Speaking as someone who has used wireless in many a coffeehouse, I have always felt that a custom-access-code system provided the best balance between ease of use for the customer and control over the wireless for the coffeehouse. Providing some number of hours of Internet access free with purchase keeps the customer from having to make two transactions (one to buy coffee and one to buy Internet) while still reducing the problem of freeloaders. However, it is certainly more complex than a simple landing page or network password.
posted by fermion at 9:48 AM on July 6, 2009

If you're going to offer free wi-fi, offer free wi-fi. A WPA2 password is common an well accepted.

Don't try to capture email addresses or put up other road blocks.

The reasoning is simple: if you create too many hoops to jump through, your customers will just go elsewhere. Trust me, I've been a coffee house camper for many years now and have seen first hand cafes deeply damage their business by instituting hairebrained internet schemes.

Remember, all though you work there everyday, you don't' know what it's like for the people on the other side of the register. TALK TO YOUR CUSTOMERS! Ask them what they are looking for, what they are willing to put up with, explain your concerns.
posted by wfrgms at 9:50 AM on July 6, 2009

It looks like NoCat's captive portal functionality was integrated into products such as the Linksys WRT54G running OpenWrt.
posted by harmfulray at 9:52 AM on July 6, 2009

My favorite free-wifi cafe in Oakland has the password written on a chalkboard on the wall. It's painless and easy and I don't think they'd get as many happy customers if they required a more intensive and invasive sign in. If you want to gather e-mail addresses or connect with your customers on facebook or twitter, have a clipboard and pen next to the register. Ask people to add their contact info to the mailing list or whatever when they order.
posted by JenMarie at 9:56 AM on July 6, 2009

The community wifi group Ile Sans Fils develops the captured portal program WifiDog which also runs over OpenWrt.
posted by gmarceau at 10:04 AM on July 6, 2009

Just curious, but what is the reason for wanting to limit access?
posted by orme at 10:04 AM on July 6, 2009

Response by poster: The system I am thinking of is similar to Panera Bread...very simple painless one page. No major hoops to jump through.
posted by 4chrisd at 10:06 AM on July 6, 2009

Not exactly what you are looking for but you could setup a pfSense router, it does captive portal and so much more very easily.
posted by DJWeezy at 10:14 AM on July 6, 2009

My favorite local coffee shop has the password (their telephone number) written on a box where you can deposit a donation if you choose.
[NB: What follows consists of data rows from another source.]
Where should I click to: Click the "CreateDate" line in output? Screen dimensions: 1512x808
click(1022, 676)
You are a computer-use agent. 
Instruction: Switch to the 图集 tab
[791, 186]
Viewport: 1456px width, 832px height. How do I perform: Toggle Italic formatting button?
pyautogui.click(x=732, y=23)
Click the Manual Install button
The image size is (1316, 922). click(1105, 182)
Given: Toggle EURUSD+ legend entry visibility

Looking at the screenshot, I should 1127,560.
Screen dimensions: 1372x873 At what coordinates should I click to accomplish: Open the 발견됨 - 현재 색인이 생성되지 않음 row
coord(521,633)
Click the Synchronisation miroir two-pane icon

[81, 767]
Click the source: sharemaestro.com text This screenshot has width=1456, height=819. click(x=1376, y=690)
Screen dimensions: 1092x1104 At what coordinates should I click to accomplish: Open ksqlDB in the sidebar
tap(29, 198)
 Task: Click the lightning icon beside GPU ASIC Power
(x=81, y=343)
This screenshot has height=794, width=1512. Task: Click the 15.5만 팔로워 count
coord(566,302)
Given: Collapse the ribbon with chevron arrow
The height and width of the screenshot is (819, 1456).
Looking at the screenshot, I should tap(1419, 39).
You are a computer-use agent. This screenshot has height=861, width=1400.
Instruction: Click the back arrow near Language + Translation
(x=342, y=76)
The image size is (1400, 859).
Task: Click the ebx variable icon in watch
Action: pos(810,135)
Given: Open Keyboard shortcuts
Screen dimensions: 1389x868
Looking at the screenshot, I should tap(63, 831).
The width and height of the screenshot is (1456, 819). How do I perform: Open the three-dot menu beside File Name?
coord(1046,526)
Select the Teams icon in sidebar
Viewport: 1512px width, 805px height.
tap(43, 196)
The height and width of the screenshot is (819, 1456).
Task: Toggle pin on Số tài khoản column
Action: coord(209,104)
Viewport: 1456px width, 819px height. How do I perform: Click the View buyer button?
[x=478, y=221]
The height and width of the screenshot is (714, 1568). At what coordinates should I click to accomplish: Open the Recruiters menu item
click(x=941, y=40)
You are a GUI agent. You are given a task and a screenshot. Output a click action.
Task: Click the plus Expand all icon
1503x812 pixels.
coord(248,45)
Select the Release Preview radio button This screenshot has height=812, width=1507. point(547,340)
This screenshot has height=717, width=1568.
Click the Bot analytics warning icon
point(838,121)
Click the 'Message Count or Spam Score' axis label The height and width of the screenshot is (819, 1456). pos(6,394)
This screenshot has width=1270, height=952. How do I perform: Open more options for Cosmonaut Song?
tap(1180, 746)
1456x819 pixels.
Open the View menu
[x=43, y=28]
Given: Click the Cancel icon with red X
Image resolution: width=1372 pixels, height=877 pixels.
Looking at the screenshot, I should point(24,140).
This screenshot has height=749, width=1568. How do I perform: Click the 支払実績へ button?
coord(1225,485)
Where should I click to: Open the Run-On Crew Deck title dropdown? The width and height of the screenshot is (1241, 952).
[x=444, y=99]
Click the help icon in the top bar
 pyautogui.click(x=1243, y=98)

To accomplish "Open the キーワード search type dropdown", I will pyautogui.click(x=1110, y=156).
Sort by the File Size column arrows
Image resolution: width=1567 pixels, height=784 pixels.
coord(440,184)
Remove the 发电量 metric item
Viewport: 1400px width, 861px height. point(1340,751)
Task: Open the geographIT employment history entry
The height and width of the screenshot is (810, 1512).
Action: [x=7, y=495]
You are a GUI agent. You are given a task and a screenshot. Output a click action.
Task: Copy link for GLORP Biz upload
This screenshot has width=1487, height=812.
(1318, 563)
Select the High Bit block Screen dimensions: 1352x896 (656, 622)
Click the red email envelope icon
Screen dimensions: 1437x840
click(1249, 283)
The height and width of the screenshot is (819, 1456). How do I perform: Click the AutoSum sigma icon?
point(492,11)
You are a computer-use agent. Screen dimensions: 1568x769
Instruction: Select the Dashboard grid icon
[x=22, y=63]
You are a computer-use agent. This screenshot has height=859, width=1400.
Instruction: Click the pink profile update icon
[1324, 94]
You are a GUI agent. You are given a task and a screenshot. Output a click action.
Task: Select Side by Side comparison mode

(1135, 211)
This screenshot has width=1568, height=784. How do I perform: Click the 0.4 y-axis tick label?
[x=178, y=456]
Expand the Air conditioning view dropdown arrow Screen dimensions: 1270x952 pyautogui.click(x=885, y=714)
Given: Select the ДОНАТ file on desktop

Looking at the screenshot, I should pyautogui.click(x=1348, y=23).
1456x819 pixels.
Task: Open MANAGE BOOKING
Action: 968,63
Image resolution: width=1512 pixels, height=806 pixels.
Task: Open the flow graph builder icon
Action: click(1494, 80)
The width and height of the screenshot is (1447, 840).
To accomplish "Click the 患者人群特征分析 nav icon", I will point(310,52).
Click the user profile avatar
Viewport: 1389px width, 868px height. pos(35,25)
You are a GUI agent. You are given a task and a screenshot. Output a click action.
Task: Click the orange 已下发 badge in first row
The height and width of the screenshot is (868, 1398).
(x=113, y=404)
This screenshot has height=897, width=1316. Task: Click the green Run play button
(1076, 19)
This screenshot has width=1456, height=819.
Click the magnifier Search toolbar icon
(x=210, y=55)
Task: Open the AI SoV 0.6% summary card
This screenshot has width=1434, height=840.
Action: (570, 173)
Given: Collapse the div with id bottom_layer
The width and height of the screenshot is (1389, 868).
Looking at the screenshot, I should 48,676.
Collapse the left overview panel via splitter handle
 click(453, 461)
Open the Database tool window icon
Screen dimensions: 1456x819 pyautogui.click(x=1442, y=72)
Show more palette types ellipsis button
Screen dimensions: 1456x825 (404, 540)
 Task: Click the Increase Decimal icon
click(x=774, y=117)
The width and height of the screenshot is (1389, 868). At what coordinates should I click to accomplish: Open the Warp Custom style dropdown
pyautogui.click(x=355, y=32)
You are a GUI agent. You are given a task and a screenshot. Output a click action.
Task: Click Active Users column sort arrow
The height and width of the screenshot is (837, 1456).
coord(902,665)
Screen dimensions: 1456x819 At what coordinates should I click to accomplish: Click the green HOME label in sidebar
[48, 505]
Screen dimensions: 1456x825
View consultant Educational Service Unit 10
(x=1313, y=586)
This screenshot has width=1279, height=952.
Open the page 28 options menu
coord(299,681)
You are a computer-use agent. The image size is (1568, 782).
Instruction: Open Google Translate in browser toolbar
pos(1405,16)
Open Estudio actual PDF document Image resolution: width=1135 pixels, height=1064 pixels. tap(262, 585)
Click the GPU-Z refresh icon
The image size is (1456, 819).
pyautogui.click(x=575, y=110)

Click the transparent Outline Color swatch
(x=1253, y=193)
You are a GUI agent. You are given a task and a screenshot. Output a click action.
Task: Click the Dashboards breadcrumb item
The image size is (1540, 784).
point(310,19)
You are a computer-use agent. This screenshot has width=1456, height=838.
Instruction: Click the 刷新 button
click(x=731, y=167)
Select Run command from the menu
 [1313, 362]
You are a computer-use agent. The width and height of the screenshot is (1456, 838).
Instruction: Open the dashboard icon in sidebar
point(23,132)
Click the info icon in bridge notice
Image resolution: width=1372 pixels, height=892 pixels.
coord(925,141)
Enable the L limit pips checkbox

One coffee shop I visited in Georgia had the idea to change the password once or twice a week with a special - the password one day was "itshottryanicedmocha" and another time it was "ourpastriesarethebestyoushouldgetone" or something similar.
posted by sephira at 10:20 AM on July 6, 2009 [4 favorites]

If you explain why you want to limit access, you'll get more helpful suggestions.

Many coffeehouses do use some sort of single-use system with an access code printed on the receipt. I've also been in hotels that work that way. But I have not noticed what software they are using to achieve this.

I'd never give an e-mail address, at least, not a real one. And how will you verify it anyway without giving internet access?
posted by rokusan at 10:20 AM on July 6, 2009

The easiest way is install dd-wrt firmware for that router. Then you go into the services menu and add nocat splash to it.

I am a network tech at a library and this is how we are running our wireless.

Trust me with help on the forums you can do it yourself.

Like i stated we are using dd-wrt with the nocat splash option enabled and it works wonders.
posted by majortom1981 at 12:15 PM on July 6, 2009

These guys had a neat idea.
posted by chazlarson at 1:08 PM on July 6, 2009

Just a quick note that you should not treat the encrypted (and please do encrypt it - it protects your customers) wireless (whatever solution you go with) should not be treated as a "trusted" network zone and should not be part of your business infrastructure. No "company" PCs should use it for their daily driver internet connection.